SYDNEY– Novotech, a globally recognized full-service clinical research organization (CRO) and scientific advisory company, has released its newest preclinical report exploring the evolving landscape of small interfering RNA (siRNA) therapeutics. This report provides insights for biotech and pharmaceutical companies leveraging RNA-based precision medicine to develop next-generation treatments for oncology, metabolic disorders, and rare genetic diseases.
Unlocking the Potential of siRNA for Drug Development
siRNA therapeutics represent a paradigm shift in targeted drug development by enabling precise gene silencing of disease-causing genes. With the FDA approval of multiple siRNA-based drugs, including ONPATTRO™ (Patisiran) and Inclisiran, the field is witnessing rapid advancements in delivery platforms, stability, and tissue-specific targeting. Novotech’s report outlines the current research and regulatory landscape, highlighting how siRNA technologies are expanding the druggable genome, addressing previously undruggable targets.
Key highlights
- Clinical and Regulatory Landscape: Overview of the six FDA-approved siRNA therapies and their expanding indications in cardiovascular, hepatic, and rare genetic diseases.
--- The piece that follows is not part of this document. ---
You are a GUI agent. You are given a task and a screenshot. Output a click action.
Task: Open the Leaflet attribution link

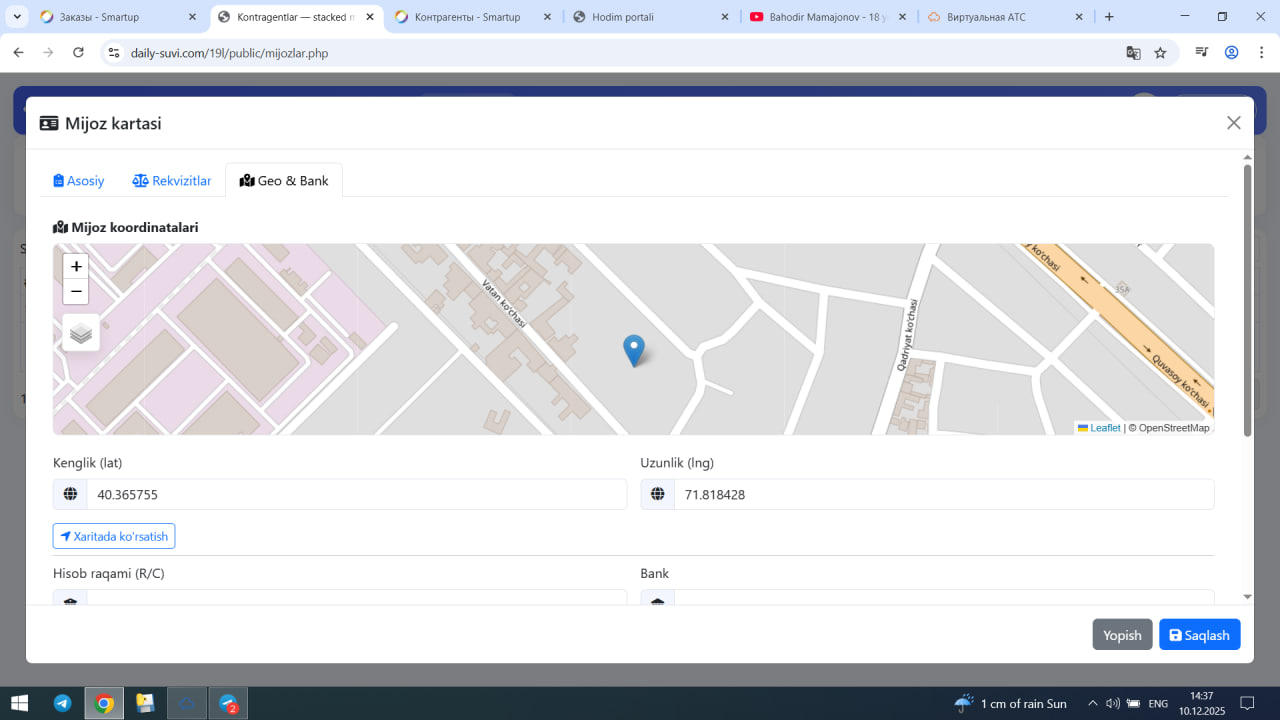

- Advancements in siRNA Delivery: Innovations in lipid nanoparticles (LNPs), GalNAc conjugates, and polymeric nanoparticles enhancing targeted tissue delivery and minimizing immune-related challenges
- Expanding Applications in Oncology: siRNA’s role in silencing oncogenes, overcoming drug resistance, and targeting tumor microenvironments, positioning it as a promising alternative to traditional cancer treatments.
- Clinical Trial Growth & Future Outlook: Analysis of the 150+ industry-sponsored siRNA clinical trials conducted between 2020 and 2024, with a 79.5% CAGR reflecting significant industry investment.